Your instructions:
Reproduce each of the entries that follow, exactly.

Recorded data
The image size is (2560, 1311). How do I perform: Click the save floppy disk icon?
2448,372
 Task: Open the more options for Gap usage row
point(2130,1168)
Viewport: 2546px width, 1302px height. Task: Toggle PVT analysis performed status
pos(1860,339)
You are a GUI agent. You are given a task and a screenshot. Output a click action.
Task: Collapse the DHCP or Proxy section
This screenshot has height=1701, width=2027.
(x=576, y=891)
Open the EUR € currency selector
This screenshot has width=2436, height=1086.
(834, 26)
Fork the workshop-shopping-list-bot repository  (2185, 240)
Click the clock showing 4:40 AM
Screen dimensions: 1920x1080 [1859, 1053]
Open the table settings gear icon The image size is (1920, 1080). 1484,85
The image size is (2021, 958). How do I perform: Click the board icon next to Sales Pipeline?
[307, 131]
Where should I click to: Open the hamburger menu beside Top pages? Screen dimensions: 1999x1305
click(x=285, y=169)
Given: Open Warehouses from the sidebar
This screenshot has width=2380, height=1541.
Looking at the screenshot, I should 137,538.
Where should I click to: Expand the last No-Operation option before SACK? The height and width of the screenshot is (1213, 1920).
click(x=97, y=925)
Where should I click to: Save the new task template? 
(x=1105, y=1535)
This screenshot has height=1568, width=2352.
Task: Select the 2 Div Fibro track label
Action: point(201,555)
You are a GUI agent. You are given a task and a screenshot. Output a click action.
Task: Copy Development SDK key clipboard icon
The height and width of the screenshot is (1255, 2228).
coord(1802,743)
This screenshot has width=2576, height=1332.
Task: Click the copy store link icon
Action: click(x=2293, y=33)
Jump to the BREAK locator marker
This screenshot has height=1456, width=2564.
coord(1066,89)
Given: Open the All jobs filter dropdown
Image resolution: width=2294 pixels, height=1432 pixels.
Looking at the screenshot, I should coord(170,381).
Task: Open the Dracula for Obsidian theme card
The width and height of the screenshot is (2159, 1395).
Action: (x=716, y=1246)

Answer for the task:
The image size is (2560, 1311). How do I perform: Click the save floppy disk icon?
2448,372
 Task: Open the more options for Gap usage row
point(2130,1168)
Viewport: 2546px width, 1302px height. Task: Toggle PVT analysis performed status
pos(1860,339)
You are a GUI agent. You are given a task and a screenshot. Output a click action.
Task: Collapse the DHCP or Proxy section
This screenshot has height=1701, width=2027.
(x=576, y=891)
Open the EUR € currency selector
This screenshot has width=2436, height=1086.
(834, 26)
Fork the workshop-shopping-list-bot repository  (2185, 240)
Click the clock showing 4:40 AM
Screen dimensions: 1920x1080 [1859, 1053]
Open the table settings gear icon The image size is (1920, 1080). 1484,85
The image size is (2021, 958). How do I perform: Click the board icon next to Sales Pipeline?
[307, 131]
Where should I click to: Open the hamburger menu beside Top pages? Screen dimensions: 1999x1305
click(x=285, y=169)
Given: Open Warehouses from the sidebar
This screenshot has width=2380, height=1541.
Looking at the screenshot, I should 137,538.
Where should I click to: Expand the last No-Operation option before SACK? The height and width of the screenshot is (1213, 1920).
click(x=97, y=925)
Where should I click to: Save the new task template? 
(x=1105, y=1535)
This screenshot has height=1568, width=2352.
Task: Select the 2 Div Fibro track label
Action: point(201,555)
You are a GUI agent. You are given a task and a screenshot. Output a click action.
Task: Copy Development SDK key clipboard icon
The height and width of the screenshot is (1255, 2228).
coord(1802,743)
This screenshot has width=2576, height=1332.
Task: Click the copy store link icon
Action: click(x=2293, y=33)
Jump to the BREAK locator marker
This screenshot has height=1456, width=2564.
coord(1066,89)
Given: Open the All jobs filter dropdown
Image resolution: width=2294 pixels, height=1432 pixels.
Looking at the screenshot, I should coord(170,381).
Task: Open the Dracula for Obsidian theme card
The width and height of the screenshot is (2159, 1395).
Action: (x=716, y=1246)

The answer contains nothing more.